東芝はSCiBという電池を持っているが、この電池は作動電位が2.5ボルトと低く、本格的なEVには搭載しにくい。BECで合弁を組むGSユアサが出資する、リチウムエナジージャパンはどうか。ホンダ向けに電池を供給してもらうためには、GSユアサが大規模な投資に踏み切るか、ホンダが出資することで生産キャパを拡大する必要がある。また、三菱自動車の資本が入っているうえに日産とアライアンスを組んでいるため、サプライチェーンを築きにくい。
現地調達が前提に
そもそも日本で作った電池を海外に輸出することも現実的ではない。地産地消が前提となり、EVの展開地域ごとに戦略を考える必要がある。とくに焦点となるのが、EV事業をホンダが直接展開している中国とアメリカの2大市場だ。
中国市場の場合、PPESが大連で事業を展開しているが、HEV用に集中していることと、前述のようにトヨタの傘下にあるため選択肢からは外れる。

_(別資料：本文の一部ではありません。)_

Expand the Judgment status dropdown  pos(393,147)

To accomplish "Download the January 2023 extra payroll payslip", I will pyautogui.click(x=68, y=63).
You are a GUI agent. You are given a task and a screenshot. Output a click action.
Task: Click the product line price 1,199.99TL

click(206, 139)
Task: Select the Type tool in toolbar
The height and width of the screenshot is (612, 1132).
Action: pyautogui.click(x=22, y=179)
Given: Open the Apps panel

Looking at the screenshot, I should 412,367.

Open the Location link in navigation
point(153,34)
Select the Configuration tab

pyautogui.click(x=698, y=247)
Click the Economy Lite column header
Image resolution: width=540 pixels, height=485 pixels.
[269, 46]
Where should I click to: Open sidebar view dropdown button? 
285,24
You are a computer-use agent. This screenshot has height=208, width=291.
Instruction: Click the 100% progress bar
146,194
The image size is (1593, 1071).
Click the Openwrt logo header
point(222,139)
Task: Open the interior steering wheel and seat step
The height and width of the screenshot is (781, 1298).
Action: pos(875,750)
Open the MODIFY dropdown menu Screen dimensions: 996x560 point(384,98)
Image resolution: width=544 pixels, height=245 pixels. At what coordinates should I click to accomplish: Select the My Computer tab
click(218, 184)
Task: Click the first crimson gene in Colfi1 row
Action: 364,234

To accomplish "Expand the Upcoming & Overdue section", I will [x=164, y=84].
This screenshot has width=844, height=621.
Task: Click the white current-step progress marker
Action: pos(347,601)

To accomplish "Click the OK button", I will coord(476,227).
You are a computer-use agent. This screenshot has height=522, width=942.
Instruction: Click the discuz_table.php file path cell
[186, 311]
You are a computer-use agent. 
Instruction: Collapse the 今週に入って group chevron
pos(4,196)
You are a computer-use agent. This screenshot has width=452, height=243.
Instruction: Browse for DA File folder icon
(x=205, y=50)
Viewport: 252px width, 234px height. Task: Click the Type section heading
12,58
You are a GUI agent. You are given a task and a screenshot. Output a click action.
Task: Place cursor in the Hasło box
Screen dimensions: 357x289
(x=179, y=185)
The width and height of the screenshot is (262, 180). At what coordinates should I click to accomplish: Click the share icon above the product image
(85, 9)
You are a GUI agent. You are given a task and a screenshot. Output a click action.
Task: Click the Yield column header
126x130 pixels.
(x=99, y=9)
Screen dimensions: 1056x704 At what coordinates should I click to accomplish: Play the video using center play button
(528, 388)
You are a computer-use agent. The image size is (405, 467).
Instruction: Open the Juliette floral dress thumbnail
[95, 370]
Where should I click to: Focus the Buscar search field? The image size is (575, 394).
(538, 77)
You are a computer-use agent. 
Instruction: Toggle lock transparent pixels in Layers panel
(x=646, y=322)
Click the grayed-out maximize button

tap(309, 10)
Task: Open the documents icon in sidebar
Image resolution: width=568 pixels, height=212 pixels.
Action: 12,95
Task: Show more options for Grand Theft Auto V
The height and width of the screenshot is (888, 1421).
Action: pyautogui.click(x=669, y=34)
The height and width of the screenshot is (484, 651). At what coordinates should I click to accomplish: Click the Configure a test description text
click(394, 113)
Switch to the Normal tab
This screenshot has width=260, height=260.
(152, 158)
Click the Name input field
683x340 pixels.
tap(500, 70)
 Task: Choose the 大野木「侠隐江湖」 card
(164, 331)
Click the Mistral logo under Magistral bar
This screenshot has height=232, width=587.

となると、候補に挙がってくるのは韓国勢か地場・中国系のメーカーだ。政治的な優位性を考慮すると、中国系を採用したほうが圧倒的に有利になる。
そこで頼った相手が、中国の電池メーカー、寧徳時代新能源科技(CATL)だ。2020年には中国CATLに600億円(1%)を出資し、中国国内で市販されるEVには同社のLIBを採用することにした。中国市場でローカルの電池メーカーのLIBを適用することは、中国政府との連携やロビー活動を推進する上で利点があるとの判断であり、トヨタ自動車や日産自動車も同様の戦略を取っている。
アメリカはどうか。アメリカにはパナソニックが進出しているが、テスラ向けの円筒形LIBだ。一方で、アメリカでは投資力とスピード感に長けた韓国の電池メーカーが圧倒的に優勢だ。そこで有力な調達先として浮上したのがLGエナジーソリューションだ。
ホンダはGMと2013年から燃料電池車の共同開発をしており、4月の電動化戦略説明会ではその提携をさらに強化すると発表している。GMとのEV事業の協業においても、同様に共同開発をしながら推進している。